No, it couldn't have been him. His eyes weren't yellow and cat like. Like mine. The one thing October couldn't get right in shape shifting were the human eyes. I knew that for a fact.

Suddenly, I heard the familiar sound of a jet-pack. I stiffened. It was Monger. He was coming. I sat up and hesitated as the sound got louder and louder. It stopped a few feet from my door. My hands started to sweat. I heard the sounds of his footsteps and then him stopping in front of my door. Three quick knocks.

"Bat? It's Monger."

I looked up, just as the door opened. Of course Monger had access to our rooms. I didn't have to get up and push the button. Monger walked over to my bed and stood before me in one of his press ironed suits, straight and stiff. He seemed a bit concerned.

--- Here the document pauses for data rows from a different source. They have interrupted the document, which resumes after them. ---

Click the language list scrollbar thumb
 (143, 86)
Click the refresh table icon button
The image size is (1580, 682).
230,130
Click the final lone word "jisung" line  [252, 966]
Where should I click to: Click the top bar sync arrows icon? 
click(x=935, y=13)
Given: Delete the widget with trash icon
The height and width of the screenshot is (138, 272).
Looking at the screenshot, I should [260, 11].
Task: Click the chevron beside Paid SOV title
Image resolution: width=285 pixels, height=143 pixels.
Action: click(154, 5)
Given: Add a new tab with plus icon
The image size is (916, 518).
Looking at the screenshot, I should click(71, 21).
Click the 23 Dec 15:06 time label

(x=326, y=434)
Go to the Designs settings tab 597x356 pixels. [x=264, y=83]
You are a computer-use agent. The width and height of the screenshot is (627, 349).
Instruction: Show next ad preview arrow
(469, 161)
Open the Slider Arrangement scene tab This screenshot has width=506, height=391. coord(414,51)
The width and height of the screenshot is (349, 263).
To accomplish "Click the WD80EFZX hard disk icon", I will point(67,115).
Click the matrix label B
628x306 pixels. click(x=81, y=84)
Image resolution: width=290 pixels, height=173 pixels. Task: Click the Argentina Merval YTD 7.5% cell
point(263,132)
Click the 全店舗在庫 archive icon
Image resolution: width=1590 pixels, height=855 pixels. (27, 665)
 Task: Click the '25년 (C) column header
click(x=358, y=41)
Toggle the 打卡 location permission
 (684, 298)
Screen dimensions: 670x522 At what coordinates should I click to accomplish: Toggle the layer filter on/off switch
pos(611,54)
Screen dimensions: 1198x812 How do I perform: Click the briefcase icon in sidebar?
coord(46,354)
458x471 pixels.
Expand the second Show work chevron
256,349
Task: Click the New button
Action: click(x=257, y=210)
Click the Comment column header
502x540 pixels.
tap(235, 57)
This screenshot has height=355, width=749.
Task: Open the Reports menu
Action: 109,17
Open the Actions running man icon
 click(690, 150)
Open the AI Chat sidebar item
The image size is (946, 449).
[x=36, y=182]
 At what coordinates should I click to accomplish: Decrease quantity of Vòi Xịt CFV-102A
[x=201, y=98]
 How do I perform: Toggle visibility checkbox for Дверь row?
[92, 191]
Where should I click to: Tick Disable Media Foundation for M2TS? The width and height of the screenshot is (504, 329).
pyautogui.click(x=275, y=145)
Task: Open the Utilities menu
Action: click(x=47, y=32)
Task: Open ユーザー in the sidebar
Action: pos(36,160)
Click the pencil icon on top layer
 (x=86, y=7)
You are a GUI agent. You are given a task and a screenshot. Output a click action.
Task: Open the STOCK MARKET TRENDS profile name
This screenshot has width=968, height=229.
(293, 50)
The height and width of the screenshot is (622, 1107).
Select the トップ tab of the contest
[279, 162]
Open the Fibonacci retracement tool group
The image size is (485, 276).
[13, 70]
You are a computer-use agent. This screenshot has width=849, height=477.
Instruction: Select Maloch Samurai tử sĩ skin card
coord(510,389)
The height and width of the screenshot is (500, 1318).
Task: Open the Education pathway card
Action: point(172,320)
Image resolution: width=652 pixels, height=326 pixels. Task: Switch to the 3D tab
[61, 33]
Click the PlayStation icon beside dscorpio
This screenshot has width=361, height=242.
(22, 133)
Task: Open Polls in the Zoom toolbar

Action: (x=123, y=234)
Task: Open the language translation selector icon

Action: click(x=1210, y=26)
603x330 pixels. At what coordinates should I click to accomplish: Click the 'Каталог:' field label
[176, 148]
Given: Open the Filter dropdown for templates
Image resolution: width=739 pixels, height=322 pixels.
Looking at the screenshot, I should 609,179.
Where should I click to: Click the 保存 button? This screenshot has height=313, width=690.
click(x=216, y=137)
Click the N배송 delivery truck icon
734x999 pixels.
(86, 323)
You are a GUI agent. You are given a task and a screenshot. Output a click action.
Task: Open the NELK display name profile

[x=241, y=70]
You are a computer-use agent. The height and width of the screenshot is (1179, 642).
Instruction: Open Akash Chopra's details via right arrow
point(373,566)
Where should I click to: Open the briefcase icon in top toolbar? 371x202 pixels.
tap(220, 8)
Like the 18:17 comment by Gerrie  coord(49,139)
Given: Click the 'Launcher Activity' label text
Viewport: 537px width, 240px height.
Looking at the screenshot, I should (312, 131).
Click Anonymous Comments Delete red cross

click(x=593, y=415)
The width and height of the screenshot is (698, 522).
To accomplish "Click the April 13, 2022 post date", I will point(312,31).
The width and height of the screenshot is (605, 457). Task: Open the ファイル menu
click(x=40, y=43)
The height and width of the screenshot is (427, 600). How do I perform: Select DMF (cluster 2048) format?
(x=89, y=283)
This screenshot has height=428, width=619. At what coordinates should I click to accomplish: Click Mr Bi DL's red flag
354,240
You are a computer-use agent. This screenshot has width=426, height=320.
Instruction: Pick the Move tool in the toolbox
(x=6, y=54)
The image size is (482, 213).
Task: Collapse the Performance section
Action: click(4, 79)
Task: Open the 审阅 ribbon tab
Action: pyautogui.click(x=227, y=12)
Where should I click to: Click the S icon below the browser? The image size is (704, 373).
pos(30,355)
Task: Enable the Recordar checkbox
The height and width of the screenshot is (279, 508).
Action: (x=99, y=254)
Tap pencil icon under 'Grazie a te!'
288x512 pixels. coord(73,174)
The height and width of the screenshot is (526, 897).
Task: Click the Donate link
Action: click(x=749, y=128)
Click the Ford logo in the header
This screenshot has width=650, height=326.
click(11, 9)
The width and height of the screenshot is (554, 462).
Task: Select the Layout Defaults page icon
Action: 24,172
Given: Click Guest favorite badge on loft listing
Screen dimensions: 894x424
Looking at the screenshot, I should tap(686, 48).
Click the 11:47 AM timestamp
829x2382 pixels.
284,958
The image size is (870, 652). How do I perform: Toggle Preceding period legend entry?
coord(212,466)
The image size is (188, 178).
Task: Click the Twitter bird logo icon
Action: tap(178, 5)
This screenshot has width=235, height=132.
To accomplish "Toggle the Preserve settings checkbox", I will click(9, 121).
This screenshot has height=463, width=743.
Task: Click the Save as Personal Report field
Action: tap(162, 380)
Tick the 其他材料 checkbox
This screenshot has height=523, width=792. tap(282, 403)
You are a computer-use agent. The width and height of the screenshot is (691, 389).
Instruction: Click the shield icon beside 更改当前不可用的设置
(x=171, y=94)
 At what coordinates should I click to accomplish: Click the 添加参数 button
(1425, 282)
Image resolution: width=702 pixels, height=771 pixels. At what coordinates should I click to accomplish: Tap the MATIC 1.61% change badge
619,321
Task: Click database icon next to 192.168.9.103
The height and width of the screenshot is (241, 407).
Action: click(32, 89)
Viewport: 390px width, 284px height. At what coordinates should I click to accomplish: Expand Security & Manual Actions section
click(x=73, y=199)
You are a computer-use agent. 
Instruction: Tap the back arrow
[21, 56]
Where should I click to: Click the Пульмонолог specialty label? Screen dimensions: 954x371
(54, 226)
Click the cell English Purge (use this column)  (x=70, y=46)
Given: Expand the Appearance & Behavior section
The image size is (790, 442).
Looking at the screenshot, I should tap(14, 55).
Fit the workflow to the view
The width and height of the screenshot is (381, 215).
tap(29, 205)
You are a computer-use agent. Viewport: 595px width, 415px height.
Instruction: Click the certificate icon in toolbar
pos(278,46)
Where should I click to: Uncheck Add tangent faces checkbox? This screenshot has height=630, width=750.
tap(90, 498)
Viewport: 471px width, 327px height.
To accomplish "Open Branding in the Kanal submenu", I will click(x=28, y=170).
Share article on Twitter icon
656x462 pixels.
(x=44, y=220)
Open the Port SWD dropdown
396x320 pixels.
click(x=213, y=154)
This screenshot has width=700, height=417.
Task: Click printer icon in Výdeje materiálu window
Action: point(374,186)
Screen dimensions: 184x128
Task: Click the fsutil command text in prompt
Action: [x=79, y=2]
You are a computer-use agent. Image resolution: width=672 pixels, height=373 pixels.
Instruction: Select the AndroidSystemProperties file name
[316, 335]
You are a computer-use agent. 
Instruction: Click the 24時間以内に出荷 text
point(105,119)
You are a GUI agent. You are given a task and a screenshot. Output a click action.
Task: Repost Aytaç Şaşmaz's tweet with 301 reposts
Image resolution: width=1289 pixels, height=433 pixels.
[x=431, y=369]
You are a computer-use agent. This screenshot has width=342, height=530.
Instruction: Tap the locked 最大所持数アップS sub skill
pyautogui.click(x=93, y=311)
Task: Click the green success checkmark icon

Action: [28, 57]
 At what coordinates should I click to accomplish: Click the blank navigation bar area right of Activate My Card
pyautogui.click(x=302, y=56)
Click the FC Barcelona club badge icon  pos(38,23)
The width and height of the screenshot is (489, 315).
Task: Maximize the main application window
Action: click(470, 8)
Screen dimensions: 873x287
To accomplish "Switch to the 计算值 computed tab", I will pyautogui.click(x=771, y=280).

He held one of those faded yellow rectangular envelopes you see in movies about spies. A spy handing a secret envelope with a big black question mark or the words TOP SECRET to other spies about secret information. Instead of a question mark, I saw my full, real name on the side of the envelope. I looked up at Monger with a confused look on my face.

"What?" I asked.

Monger hesitated before handing the envelope to me. "I felt that you needed to see these," he said. My heart skipped a beat. Oh no. They found out about me and the boy. He's going to ask why I didn't say anything about him. They are going to...what would they do to me? Ground me? I mean, I guess Monger was now my temporary guardian until my family got their memories back. I bet it was very important for them to know this stuff and to keep us monsters under wraps for now. Maybe show us to the public gradually.

I took the folder nervously from him. With trembling hands, I opened the folder. Instead of seeing me and the boy, I saw the last person I wanted to see. John. There were photographs of John. Still wearing those stupid sunglasses. The scar on his face peeked out from behind the sunglasses. They were all candid shots. He didn't know he was being photographed, but in every shot he had his head turned, like he was paranoid that someone was watching him.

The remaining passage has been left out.